RAVE
RAVE copied to clipboard
ValueError when resuming from previous training checkpoint
Hey RAVE team, I'm repeatedly getting a similar error whenever attempting to resume a training job that was cancelled after 24 hours on a remote training server. The error happens on the "validation_epoch_end" hook and is ValueError: not enough values to unpack (expected 2, got 0)
(see full stacktrace below).
Epoch 24: 0%| | 0/19333 [00:00<00:00, -25206153.85it/s]
Traceback (most recent call last):
File "/jmain02/home/RAVE/train_rave.py", line 175, in <module>
trainer.fit(model, train, val, ckpt_path=run)
File "/jmain02/home/.conda/envs/rave/lib/python3.9/site-packages/pytorch_lightning/trainer/trainer.py", line 770, in fit
self._call_and_handle_interrupt(
File "/jmain02/home/.conda/envs/rave/lib/python3.9/site-packages/pytorch_lightning/trainer/trainer.py", line 723, in _call_and_handle_interrupt
return trainer_fn(*args, **kwargs)
File "/jmain02/home/.conda/envs/rave/lib/python3.9/site-packages/pytorch_lightning/trainer/trainer.py", line 811, in _fit_impl
results = self._run(model, ckpt_path=self.ckpt_path)
File "/jmain02/home/.conda/envs/rave/lib/python3.9/site-packages/pytorch_lightning/trainer/trainer.py", line 1236, in _run
results = self._run_stage()
File "/jmain02/home/.conda/envs/rave/lib/python3.9/site-packages/pytorch_lightning/trainer/trainer.py", line 1323, in _run_stage
return self._run_train()
File "/jmain02/home/.conda/envs/rave/lib/python3.9/site-packages/pytorch_lightning/trainer/trainer.py", line 1353, in _run_train
self.fit_loop.run()
File "/jmain02/home/.conda/envs/rave/lib/python3.9/site-packages/pytorch_lightning/loops/base.py", line 204, in run
self.advance(*args, **kwargs)
File "/jmain02/home/.conda/envs/rave/lib/python3.9/site-packages/pytorch_lightning/loops/fit_loop.py", line 269, in advance
self._outputs = self.epoch_loop.run(self._data_fetcher)
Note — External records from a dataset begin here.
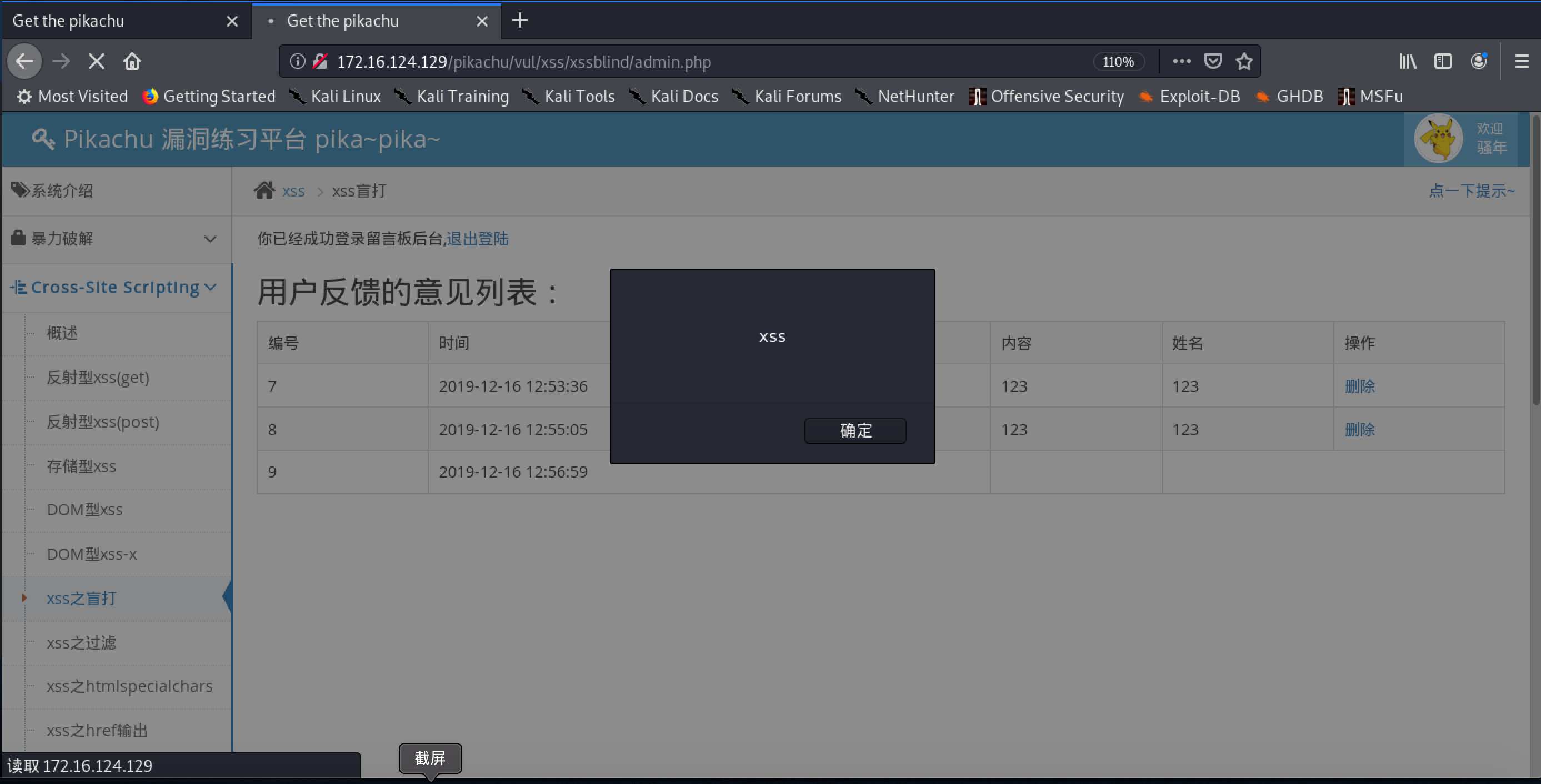This screenshot has width=1541, height=784.
Task: Open the Library icon in toolbar
Action: 1407,62
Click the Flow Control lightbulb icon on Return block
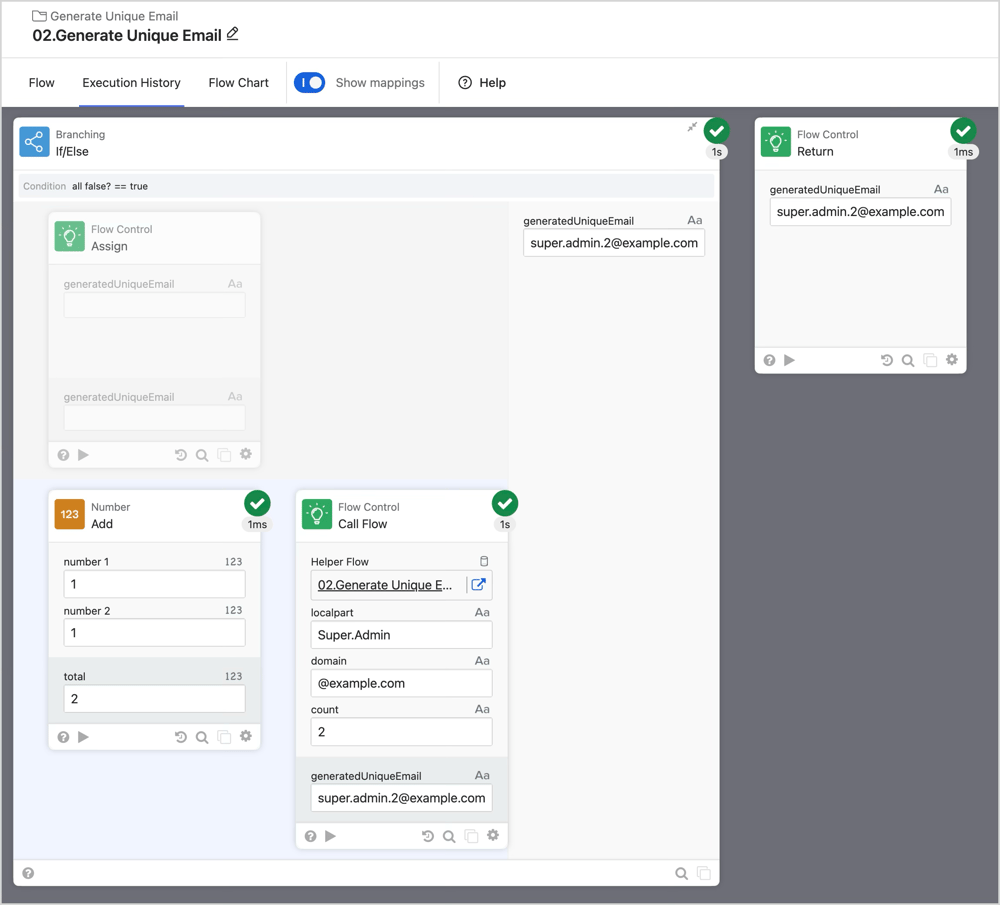The image size is (1000, 905). pos(775,140)
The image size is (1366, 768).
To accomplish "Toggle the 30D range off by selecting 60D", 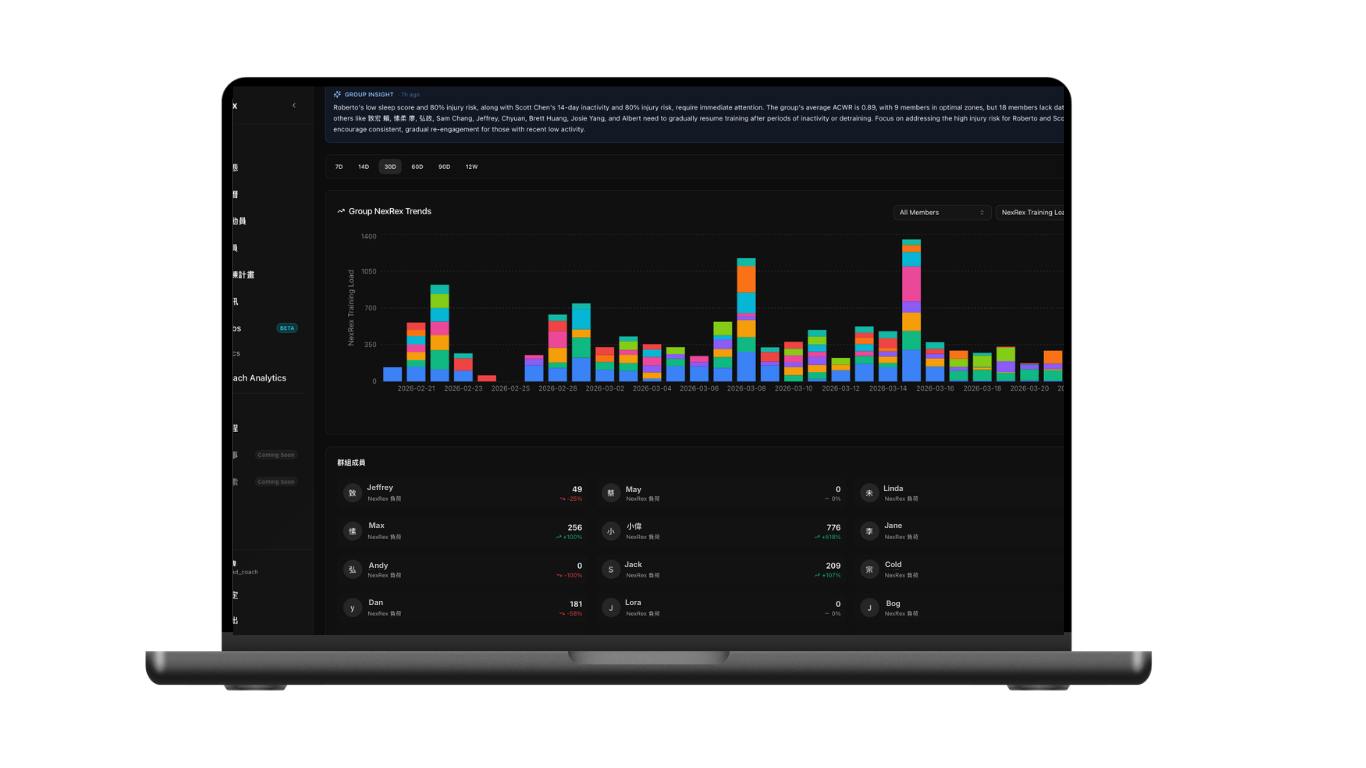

File "/jmain02/home/.conda/envs/rave/lib/python3.9/site-packages/pytorch_lightning/loops/base.py", line 205, in run
self.on_advance_end()
File "/jmain02/home/.conda/envs/rave/lib/python3.9/site-packages/pytorch_lightning/loops/epoch/training_epoch_loop.py", line 255, in on_advance_end
self._run_validation()
File "/jmain02/home/.conda/envs/rave/lib/python3.9/site-packages/pytorch_lightning/loops/epoch/training_epoch_loop.py", line 309, in _run_validation
self.val_loop.run()
File "/jmain02/home/.conda/envs/rave/lib/python3.9/site-packages/pytorch_lightning/loops/base.py", line 211, in run
output = self.on_run_end()
File "/jmain02/home/.conda/envs/rave/lib/python3.9/site-packages/pytorch_lightning/loops/dataloader/evaluation_loop.py", line 188, in on_run_end
self._evaluation_epoch_end(self._outputs)
File "/jmain02/home/.conda/envs/rave/lib/python3.9/site-packages/pytorch_lightning/loops/dataloader/evaluation_loop.py", line 315, in _evaluation_epoch_end
self.trainer._call_lightning_module_hook("validation_epoch_end", output_or_outputs)
File "/jmain02/home/.conda/envs/rave/lib/python3.9/site-packages/pytorch_lightning/trainer/trainer.py", line 1595, in _call_lightning_module_hook
output = fn(*args, **kwargs)
File "/jmain02/home/RAVE/rave/model.py", line 708, in validation_epoch_end
audio, z = list(zip(*out))
ValueError: not enough values to unpack (expected 2, got 0)
What version was your RAVE? Did you try with 2.3?